Only one span of the listing below should come back. It runs from the line with "Given: Click the table search magnifier icon" through the line with "Viewport: 2560px width, 1002px height.", and each of its lines must be reproduced exactly.

▸ **Data supplied**:
***

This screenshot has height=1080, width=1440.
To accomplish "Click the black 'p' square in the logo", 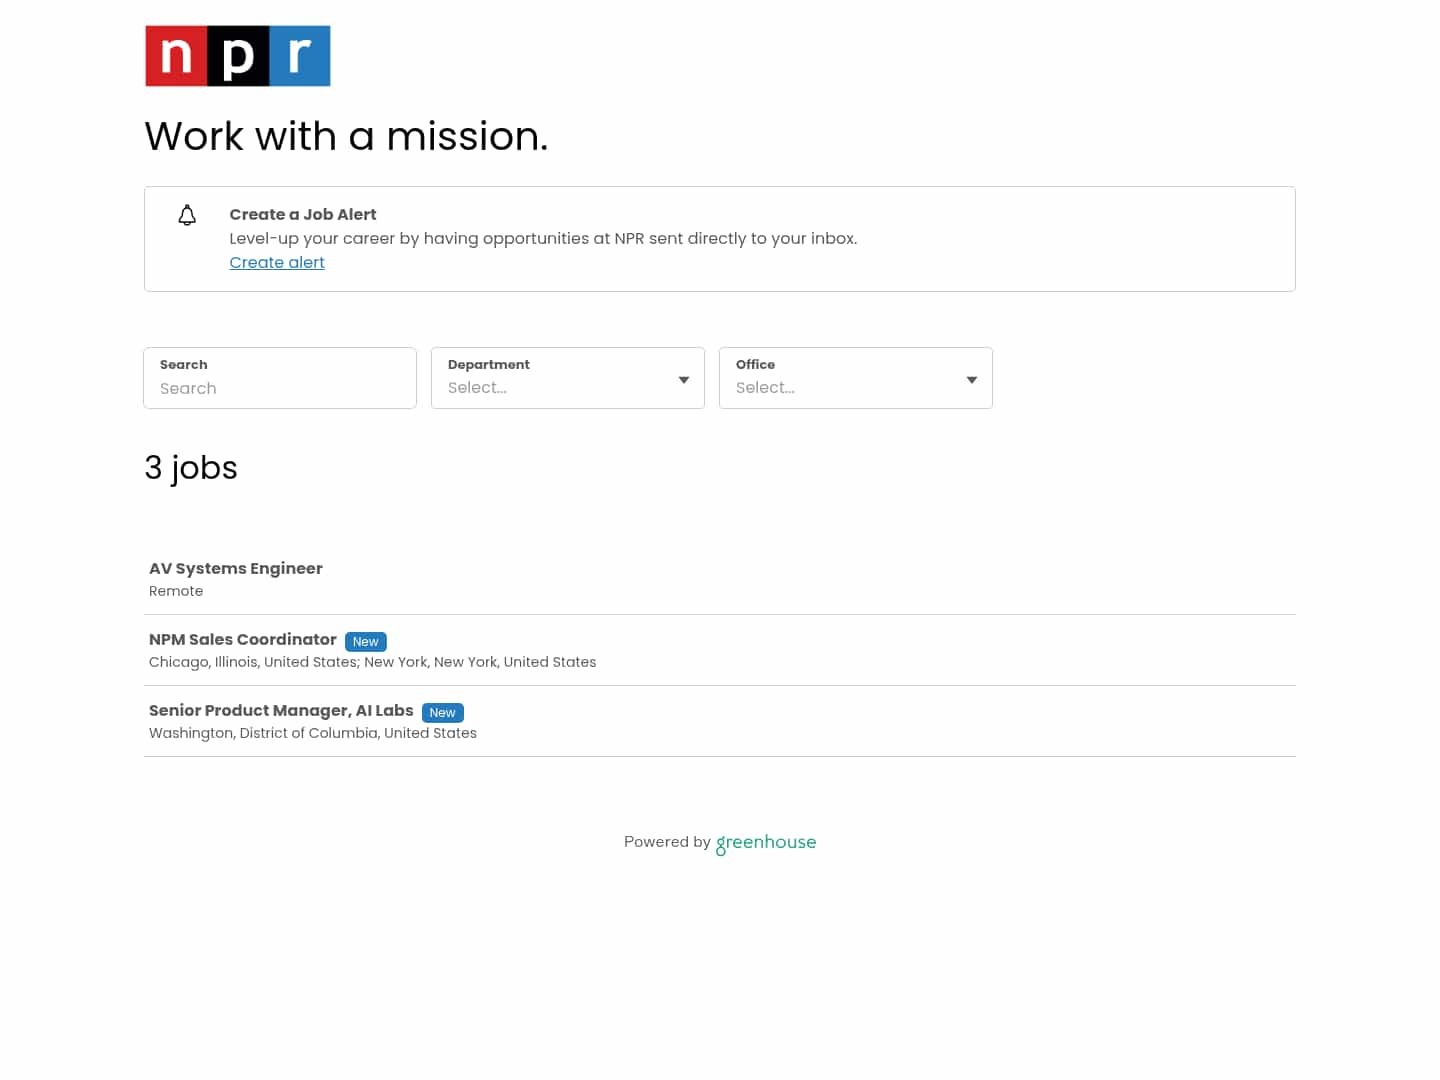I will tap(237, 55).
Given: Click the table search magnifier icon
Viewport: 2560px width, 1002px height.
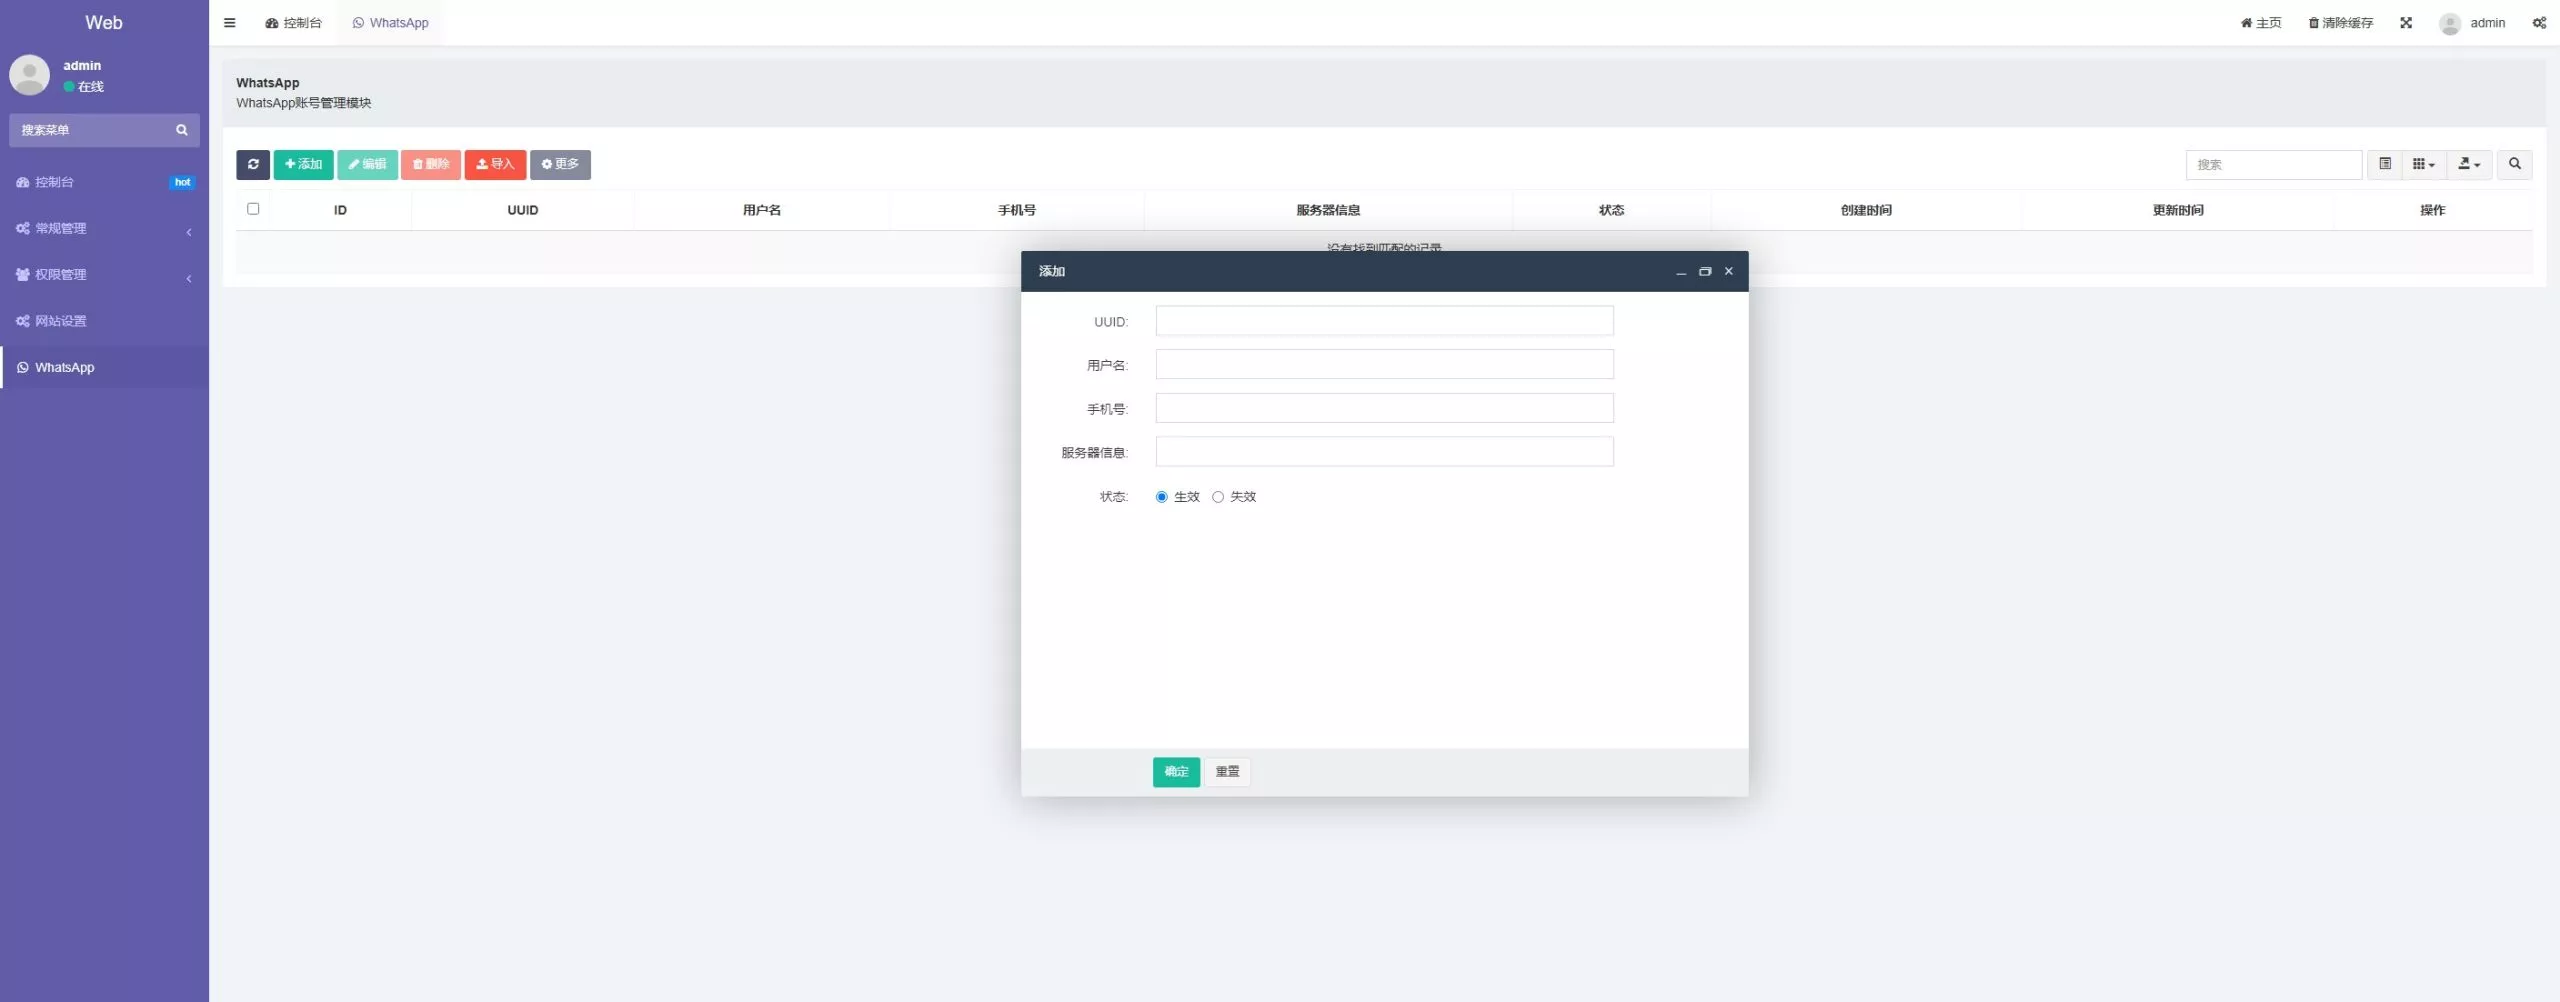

***

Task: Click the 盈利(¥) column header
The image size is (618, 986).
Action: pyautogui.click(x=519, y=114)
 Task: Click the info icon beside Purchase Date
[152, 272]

***

▸ **Exercise answer**:
Given: Click the table search magnifier icon
Viewport: 2560px width, 1002px height.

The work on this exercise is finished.